**Excerpt**
***
Wednesday, April 29, 2015

South South Rona - The South End

Spending a week on South Rona allows for many an opportunity for long walks to historic sites. One of the best is the walk to Eilean Garbh, a tidal islet at the south tip of the island. Leaving from Dry Harbour, you climb the twisting track to the top of the pass, and then start the descent to Rona Lodge. A half-mile before reaching the lodge you turn left to follow another twisty path to the south.

Two miles later you come to the ruins of Doire na Guaile. It was Rona's second largest settlement, and here you'll find about two dozen ruins.

Ruin in Doire na Guaile - 1
Ruin in Doire na Guaile - 2
Ruin in Doire na Guaile - 3
Old (and older) run in Doire na Guaile
Old rusting bed-stand - Doire na Guaile
The ruins of Doire are extensive, and stand on both sides of the track. After exploring the houses I carried on to the south end of the track. A short walk down the hillside takes you to the chapel of An Teampull. It is a beautiful ruin, and its stone wall encloses an old burial ground.

The Chapel
Inside the chapel - 1
Inside the chapel - 2
Beautiful chi-rho-cross on the gate to the burial ground
From An Teampull I followed the coast east to the tidal crossing to Eilean Garbh. The tide was out, and so I was able to cross to the base of the island. But I could not get up onto the top of the island because the mini-cliff that would have to be climbed proved too challenging. I could see a muddy, near vertical way up that was covered in deer tracks. But I'm not a deer, and being alone I decided not to risk the climb. I'd been told there might be some ruins on the island, but they would have to wait for another time.
***
**Raw records**
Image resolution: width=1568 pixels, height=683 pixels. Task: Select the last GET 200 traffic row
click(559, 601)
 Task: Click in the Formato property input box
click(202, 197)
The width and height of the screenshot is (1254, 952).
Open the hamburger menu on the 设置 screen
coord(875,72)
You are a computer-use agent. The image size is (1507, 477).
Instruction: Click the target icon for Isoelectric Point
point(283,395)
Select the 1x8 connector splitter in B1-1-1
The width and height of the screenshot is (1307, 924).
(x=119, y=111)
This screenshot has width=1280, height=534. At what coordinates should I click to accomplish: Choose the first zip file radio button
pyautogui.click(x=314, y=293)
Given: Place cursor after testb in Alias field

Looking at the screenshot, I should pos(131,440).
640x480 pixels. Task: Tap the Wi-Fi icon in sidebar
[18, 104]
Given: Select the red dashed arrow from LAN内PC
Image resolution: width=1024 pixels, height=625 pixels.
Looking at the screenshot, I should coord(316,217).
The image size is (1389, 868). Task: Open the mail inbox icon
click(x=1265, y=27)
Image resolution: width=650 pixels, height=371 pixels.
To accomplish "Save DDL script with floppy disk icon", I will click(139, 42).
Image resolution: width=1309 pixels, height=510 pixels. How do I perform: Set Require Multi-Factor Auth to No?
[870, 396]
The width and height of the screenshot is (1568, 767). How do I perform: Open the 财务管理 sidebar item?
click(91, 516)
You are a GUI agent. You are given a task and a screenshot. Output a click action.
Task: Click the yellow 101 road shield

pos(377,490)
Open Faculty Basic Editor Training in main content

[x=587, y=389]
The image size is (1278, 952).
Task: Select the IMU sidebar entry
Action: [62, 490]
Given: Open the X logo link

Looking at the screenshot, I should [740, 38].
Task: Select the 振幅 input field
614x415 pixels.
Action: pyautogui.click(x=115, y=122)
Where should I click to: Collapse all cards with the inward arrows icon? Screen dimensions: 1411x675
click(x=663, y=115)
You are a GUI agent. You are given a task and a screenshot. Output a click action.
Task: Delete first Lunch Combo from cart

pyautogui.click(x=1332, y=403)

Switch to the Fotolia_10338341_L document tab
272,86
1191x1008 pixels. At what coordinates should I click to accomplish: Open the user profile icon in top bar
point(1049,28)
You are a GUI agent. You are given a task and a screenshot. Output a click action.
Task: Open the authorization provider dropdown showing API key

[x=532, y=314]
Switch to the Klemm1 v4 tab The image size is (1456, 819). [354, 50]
***
**Tasks and exercises**
1: Rewrite the paragraph beginning "From An Teampull I followed the coast east" in the South Rona walk post above as a short bulleted list that keeps its main facts.
2: Carry on the South Rona walk post above, starting after its final sentence.

**Expected results**
1:
- From An Teampull, the route followed the coast east to the tidal crossing to Eilean Garbh.
- The tide was out, so it was possible to cross to the base of the island.
- A mini-cliff was too challenging to climb to reach the top.
- A muddy, near-vertical way up was covered in deer tracks, but being alone, the writer chose not to risk it.
- Ruins that might be on the island were left for another time.

2:
West side of the crossing to Eilean Garbh
East side of the crossing to Eilean Garbh
On the exposed crossing
I started the trip back to Dry Harbour by returning to the hillside above An Teampull, where I sat for a while to enjoy one of my favourite places on Rona, with its amazing view of the chapel, Eilean Tighe, and Kyles Rona.

An Teampull

Thursday, April 23, 2015

South Rona - The Whisky Isle

Port a' Chreadh, on the east coast of South Rona, was once the site of a whisky still. The name, Port a' Chreadh, means Port of Clay, which is usually assumed to mean Port of the Clay Pot. Few visitors to Rona make their way to Port a' Chreadh; for although it is only a quarter kilometre off the track to Dry Harbour, it is a hard, bush- and bog-whacking walk down through dense vegetation. It took me the better part of an hour to struggle through the forest and bog to reach the site.

Two whisky sites - South Rona
The walk down to Port a' Chreadh was worth it. Once I reached the shore I came to a beautiful small peninsula with landing places on its north and south sides. Whichever way the wind was blowing, you'd have an option to get ashore, or set out to sea with a load of hooch.

North Landing - Port a' Chreadh
South Landing - Port a' Chreadh
Somewhere here was 'The House of the Black Pot', where the whisky was made. At Port a' Chreadh I did not find any ruins the size of a house, but I did find a small rectangular ruin, its stones covered in a thick cloak of moss. Perhaps the still was here.

Ruin of small square building at Port a' Chreadh - could this have been the site of the whisky still?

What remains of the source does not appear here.